You can see here we have many more files. If you have a lot of memory, you could use the standard `read_parquet` function. However, if you don't have a lot of memory, you could use the `scan_parquet` function. This will read the data in chunks and is more memory efficient.

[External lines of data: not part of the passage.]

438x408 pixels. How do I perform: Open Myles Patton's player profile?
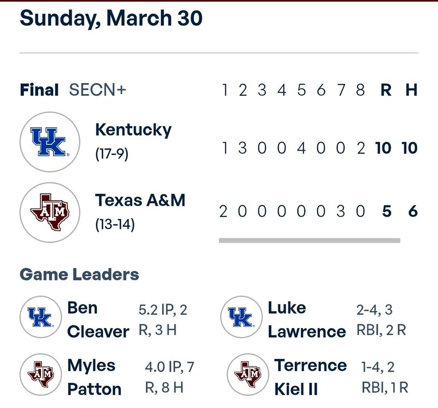pyautogui.click(x=94, y=377)
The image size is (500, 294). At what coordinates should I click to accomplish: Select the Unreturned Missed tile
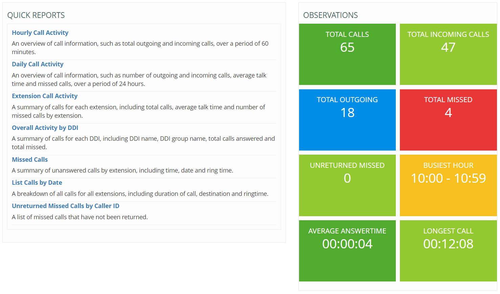[x=347, y=185]
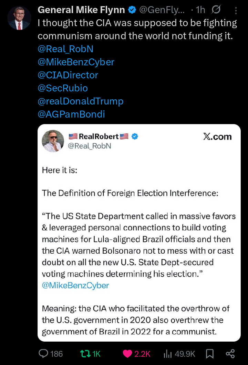
Task: Open the @realDonaldTrump mention link
Action: pos(80,101)
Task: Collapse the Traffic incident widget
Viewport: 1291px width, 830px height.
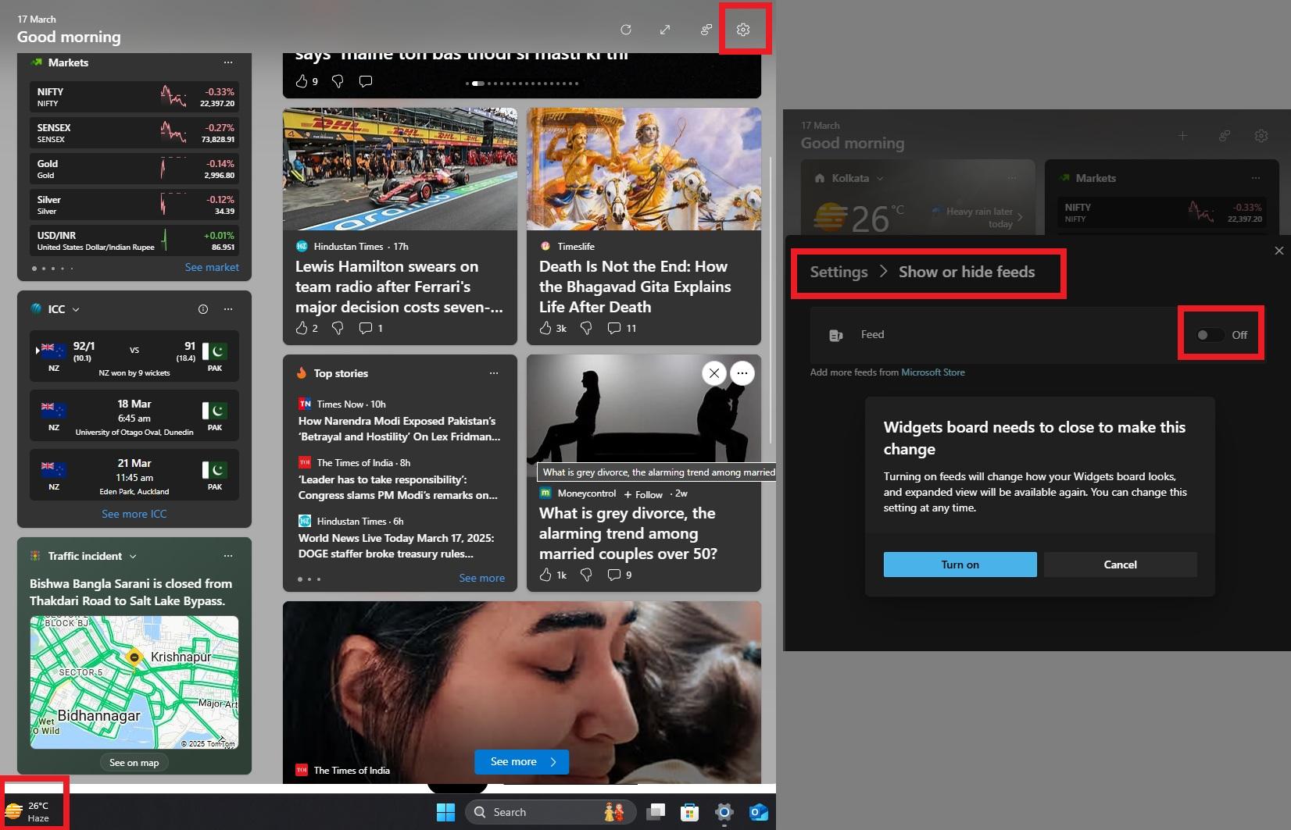Action: pos(133,556)
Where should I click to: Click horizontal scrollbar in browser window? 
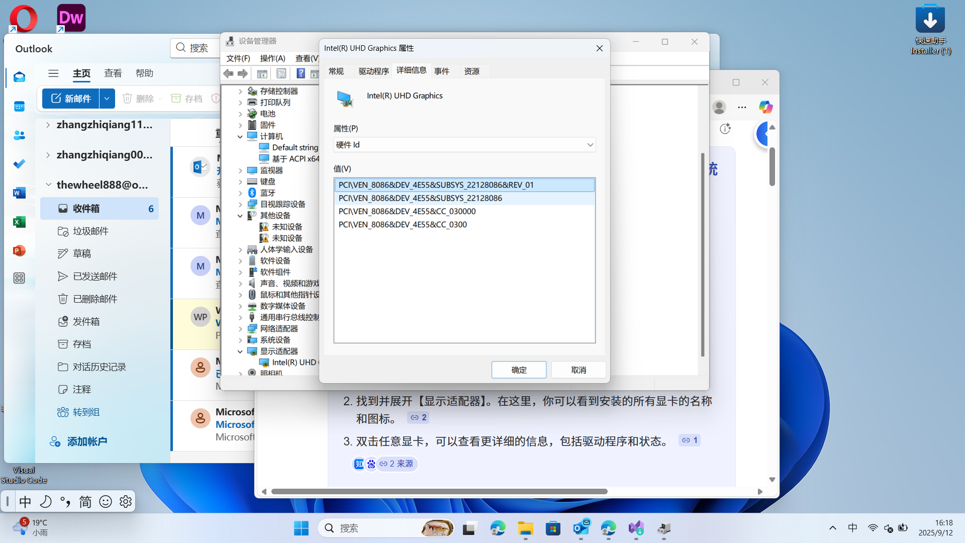(439, 491)
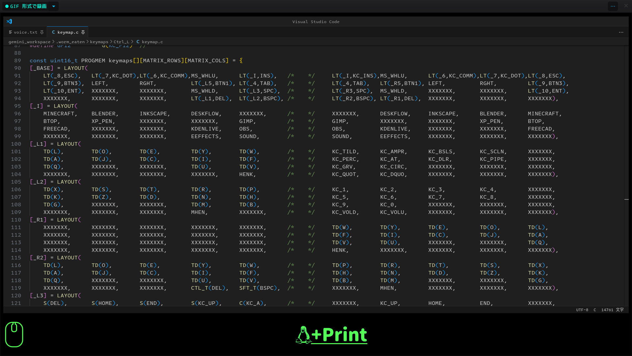The height and width of the screenshot is (356, 632).
Task: Click the C file icon on keymap.c tab
Action: pos(53,32)
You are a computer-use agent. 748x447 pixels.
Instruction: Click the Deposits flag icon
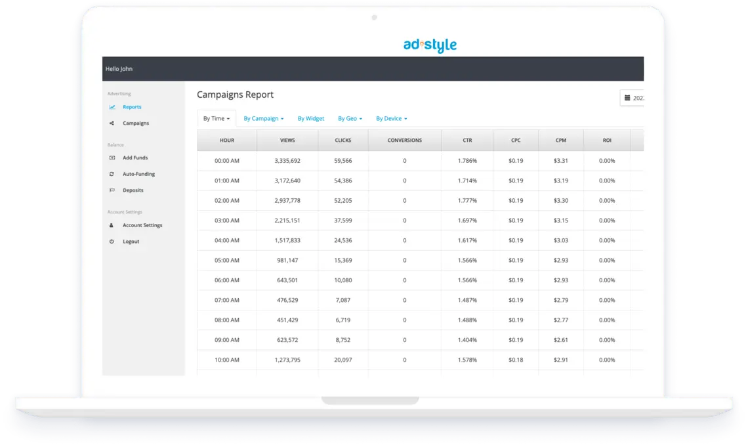click(x=112, y=190)
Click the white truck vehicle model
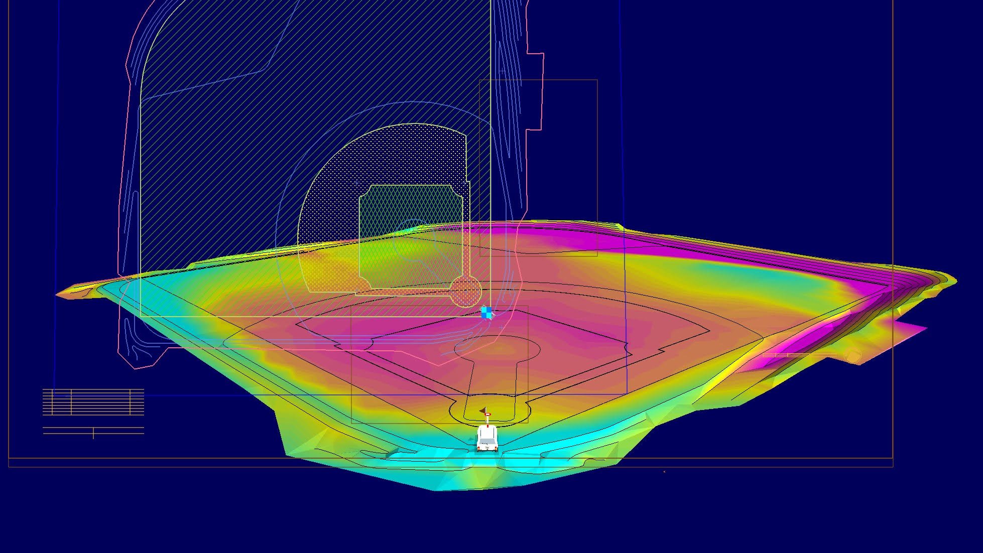The width and height of the screenshot is (983, 553). (x=487, y=439)
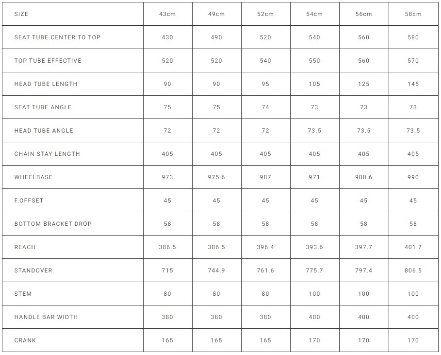The height and width of the screenshot is (355, 441).
Task: Click the SEAT TUBE ANGLE row label
Action: (x=43, y=107)
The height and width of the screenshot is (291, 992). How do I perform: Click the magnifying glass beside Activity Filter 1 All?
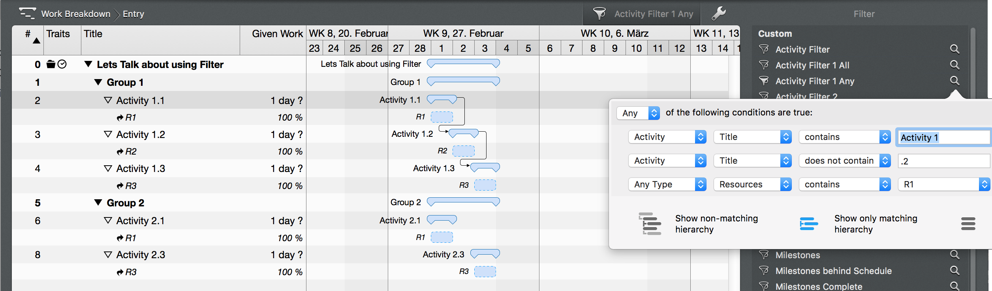click(955, 65)
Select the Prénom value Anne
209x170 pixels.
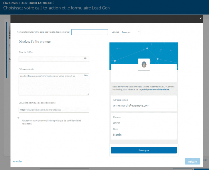[117, 123]
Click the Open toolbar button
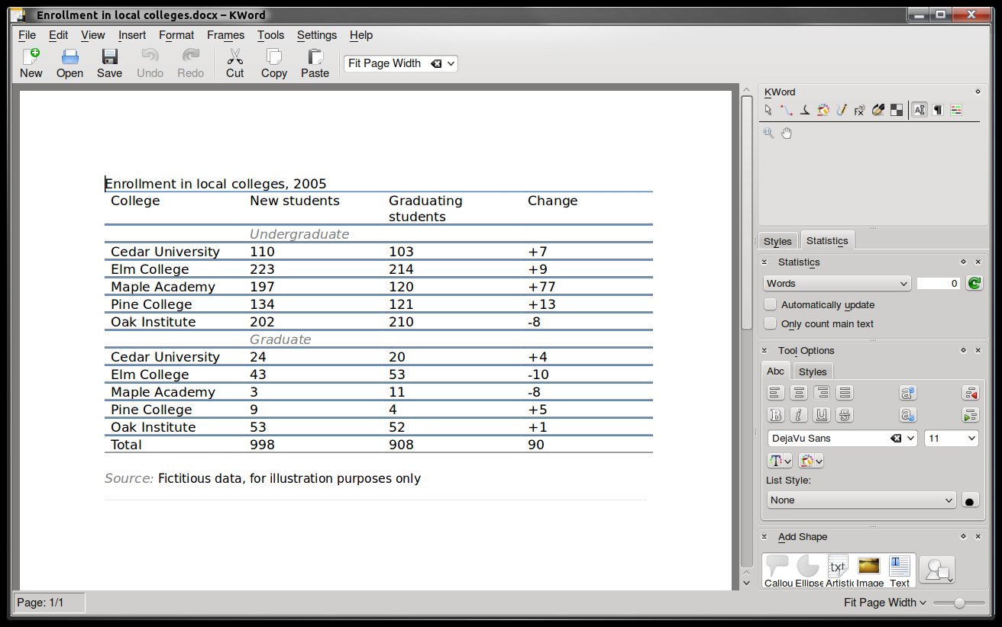The height and width of the screenshot is (627, 1002). pos(69,63)
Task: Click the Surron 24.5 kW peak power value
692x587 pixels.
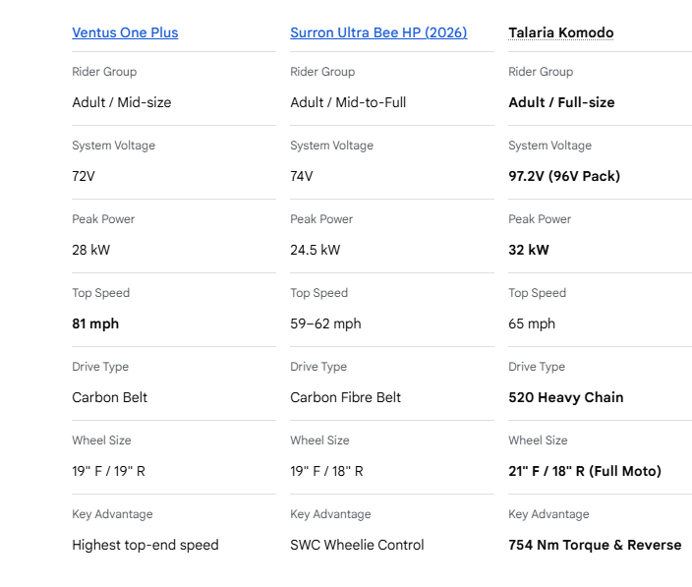Action: coord(316,250)
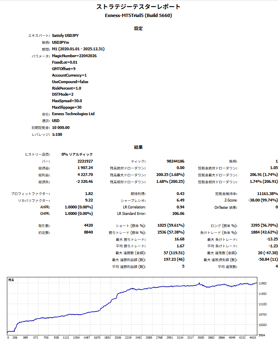Click the Exness-MT5Trial5 build subtitle
The width and height of the screenshot is (278, 341).
coord(138,16)
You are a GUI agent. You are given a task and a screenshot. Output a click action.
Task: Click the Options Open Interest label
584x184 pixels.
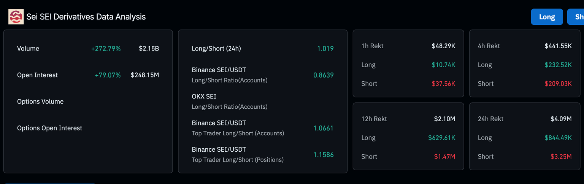tap(49, 128)
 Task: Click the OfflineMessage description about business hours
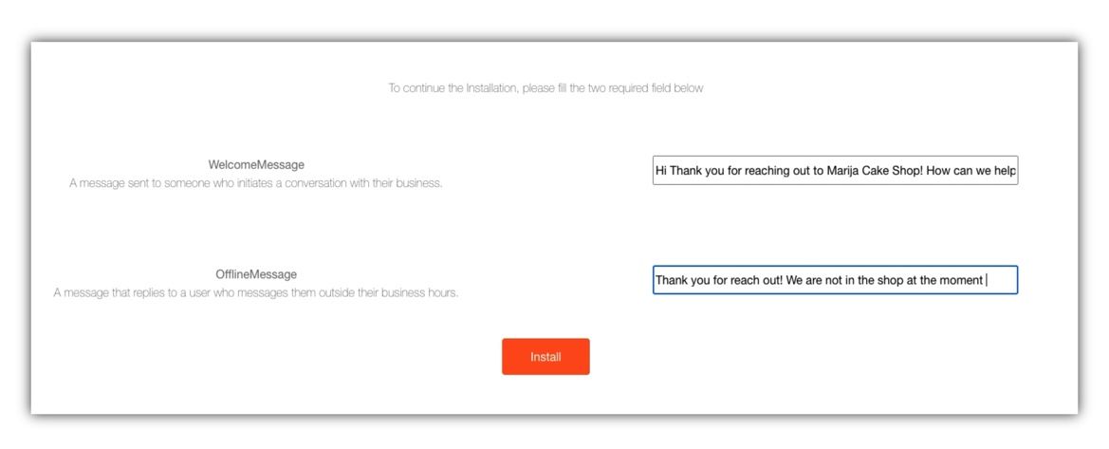256,292
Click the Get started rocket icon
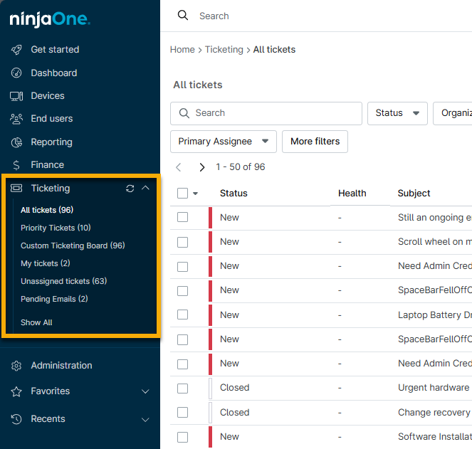The image size is (472, 449). [x=16, y=50]
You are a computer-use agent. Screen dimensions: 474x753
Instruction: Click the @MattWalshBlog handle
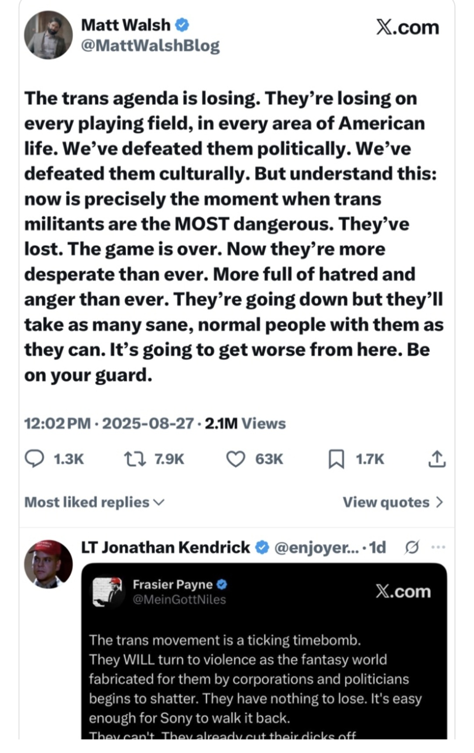(151, 46)
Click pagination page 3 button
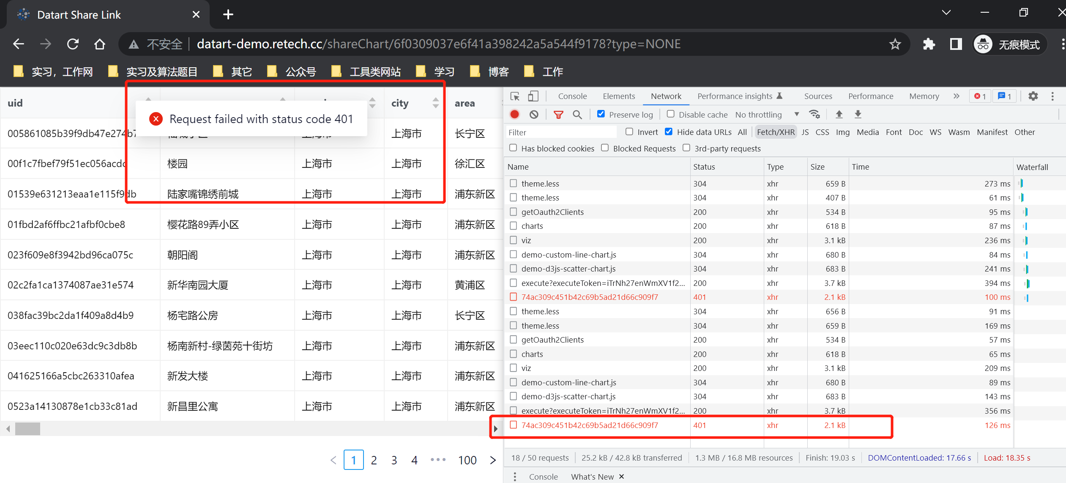Viewport: 1066px width, 483px height. tap(394, 460)
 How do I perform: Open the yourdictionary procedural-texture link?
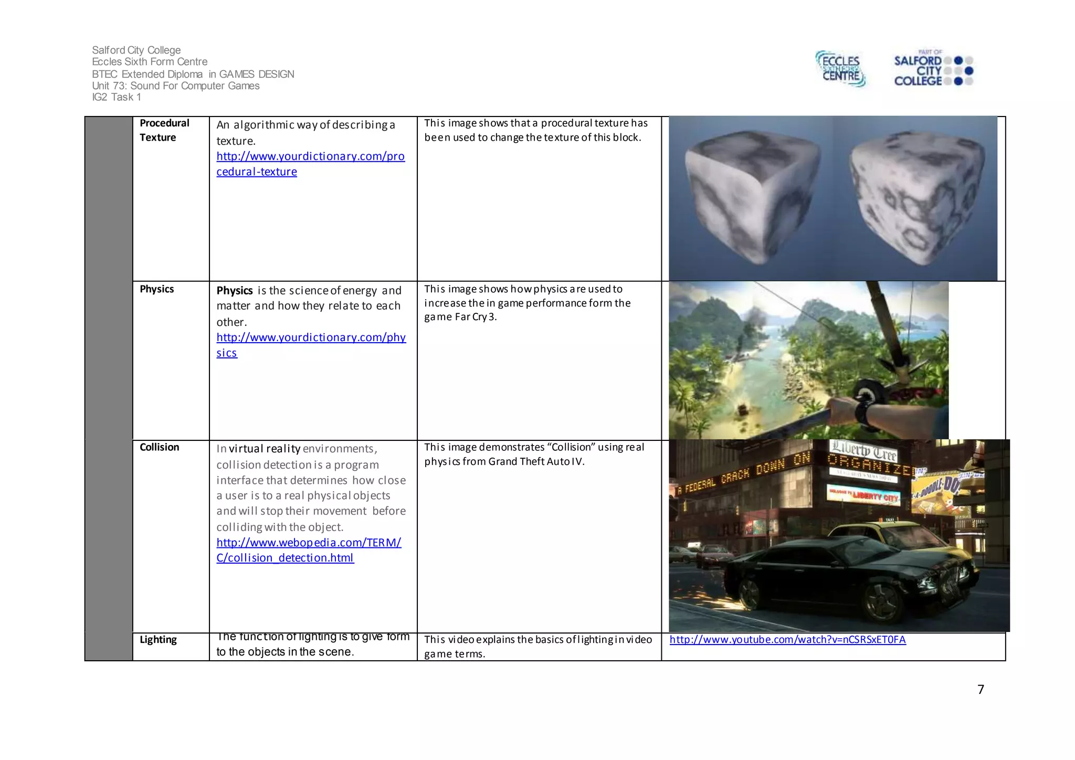coord(310,156)
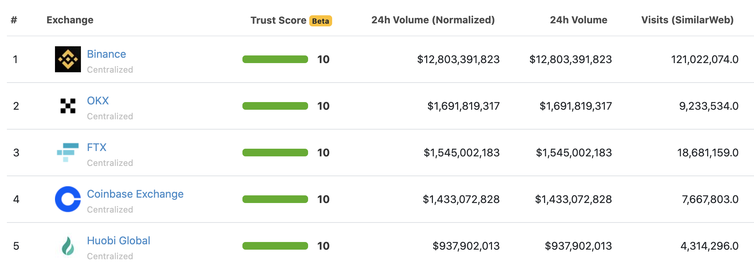Click the Coinbase Exchange logo icon
This screenshot has width=754, height=268.
pos(68,199)
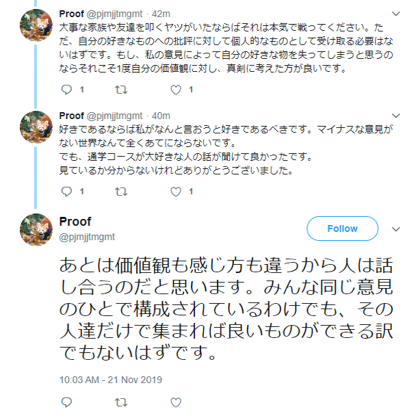
Task: Follow the Proof account
Action: coord(342,228)
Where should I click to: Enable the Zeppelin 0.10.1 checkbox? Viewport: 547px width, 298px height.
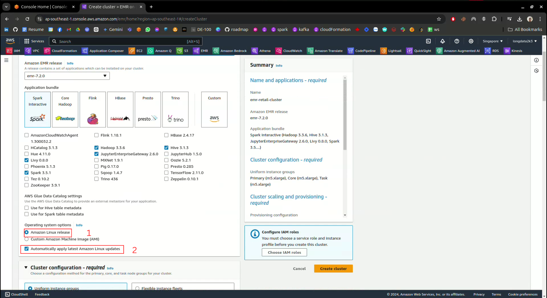click(166, 179)
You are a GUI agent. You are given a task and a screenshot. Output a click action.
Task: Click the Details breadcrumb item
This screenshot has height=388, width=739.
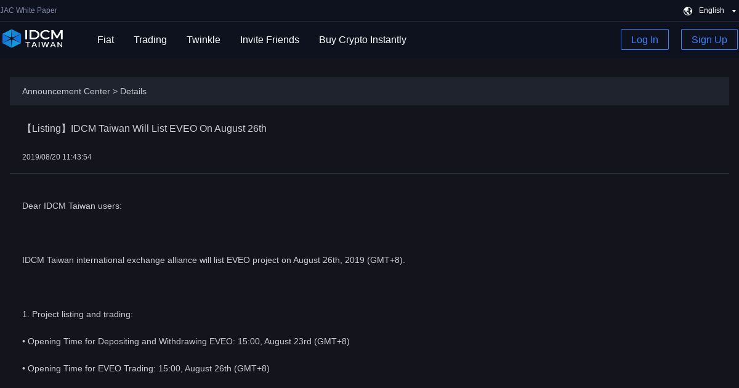point(133,91)
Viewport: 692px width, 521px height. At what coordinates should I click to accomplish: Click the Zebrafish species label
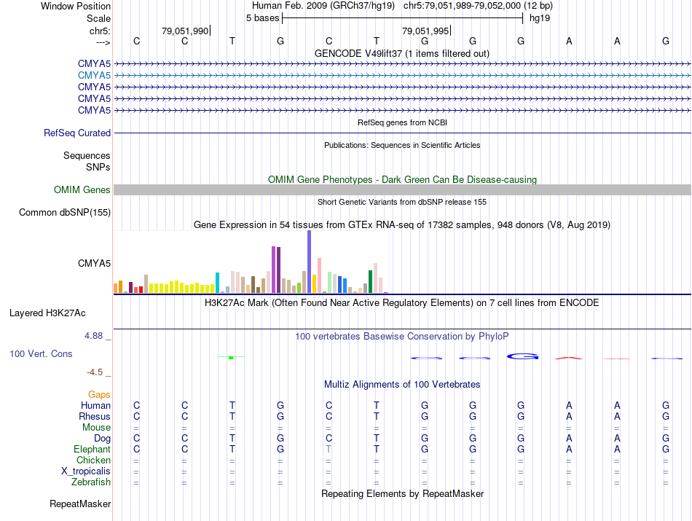point(91,482)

Even with this we might want to start with a subset of the data to experiment with and then work with the full dataset once we're confident in our filtering.


In [38]:
import random

random.seed(42)

sample_paths = random.choices(paths, k=2)

In [39]:
os.environ["HF_HUB_ENABLE_HF_TRANSFER"] = "1"

Path("temp_data").mkdir(exist_ok=True)

for path in tqdm(sample_paths):
    hf_hub_download(
        repo_id="HuggingFaceFW/fineweb-2",
        repo_type="dataset",
        filename=path,
        local_dir="temp_data",
    )


  0%|          | 0/2 [00:00<?, ?it/s]

100%|██████████| 2/2 [00:00<00:00,  5.87it/s]


In [26]:
df = pl.scan_parquet("temp_data/**/*.parquet")
df.head(5).collect()

text,id,dump,url,date,file_path,language,language_score,language_script,minhash_cluster_size,top_langs
str,str,str,str,str,str,str,f64,str,i64,str
"""欲しかった車を探せるサイト 独身時代は、ただ乗れればいいと思…","""<urn:uuid:9221bbac-4ab3-4d7b-9…","""CC-MAIN-2013-20""","""http://careerspaceezine.com/""","""2013-05-20T01:19:20Z""","""s3://commoncrawl/crawl-data/CC…","""jpn""",1.000009,"""Jpan""",1,"""{""jpn_Jpan_score"": 1.000009059…"
""" ふくむすめどうわしゅう(Hukumusume fairy…","""<urn:uuid:d03fc65f-99bb-4095-b…","""CC-MAIN-2013-20""","""http://hukumusume.com/douwa/En…","""2013-05-20T01:18:14Z""","""s3://commoncrawl/crawl-data/CC…","""jpn""",0.992212,"""Jpan""",2,"""{""jpn_Jpan_score"": 0.992212295…"
"""家電通信をお届けします 家電は一度購入したら、何年も使い続け…","""<urn:uuid:89b3dae5-8a49-4d51-a…","""CC-MAIN-2013-20""","""http://wnclivehosting.com/inde…","""2013-05-20T01:57:39Z""","""s3://commoncrawl/crawl-data/CC…","""jpn""",1.00001,"""Jpan""",1,"""{""jpn_Jpan_score"": 1.000010013…"
"""出版社からのコメント MovableTypeの特徴のひとつと…","""<urn:uuid:84019b07-0424-4d79-b…","""CC-MAIN-2013-20""","""http://www.amazon.co.jp/MOVABL…","""2013-05-20T01:50:55Z""","""s3://commoncrawl/crawl-data/CC…","""jpn""",1.000009,"""Jpan""",2,"""{""jpn_Jpan_score"": 1.000008940…"
"""FrontPage 私も結婚することで、今の保険に入ろうか考…","""<urn:uuid:3fc5c2a5-c3a7-409c-b…","""CC-MAIN-2013-20""","""http://www.christian-louboutin…","""2013-05-20T01:59:19Z""","""s3://commoncrawl/crawl-data/CC…","""jpn""",1.00001,"""Jpan""",15,"""{""jpn_Jpan_score"": 1.000009894…"


In [27]:
df.select("language_score").describe()

statistic,language_score
str,f64
"""count""",33735000.0
"""null_count""",0.0
"""mean""",0.999791
"""std""",0.002776
"""min""",0.886358
"""25%""",0.999996
"""50%""",1.000007
"""75%""",1.000009
"""max""",1.00001


In [28]:
df.filter(pl.col("url").str.contains("wikipedia")).count().collect(streaming=True)

text,id,dump,url,date,file_path,language,language_score,language_script,minhash_cluster_size,top_langs
u32,u32,u32,u32,u32,u32,u32,u32,u32,u32,u32
55053,55053,55053,55053,55053,55053,55053,55053,55053,55053,55053


In [29]:
japanese_edu_domains = [
    "http://www.asagaku.com/",
    "www3.nhk.or.jp/news/easy/",
    "http://kids.yahoo.co.jp/",
]

In [30]:
df.filter(pl.col("url").is_in(japanese_edu_domains)).count().collect(streaming=True)

text,id,dump,url,date,file_path,language,language_score,language_script,minhash_cluster_size,top_langs
u32,u32,u32,u32,u32,u32,u32,u32,u32,u32,u32
3,3,3,3,3,3,3,3,3,3,3


We'd obviously want to expand this list to include more domains but you can see how we can still use the same techniques to filter very large datasets without running out of memory.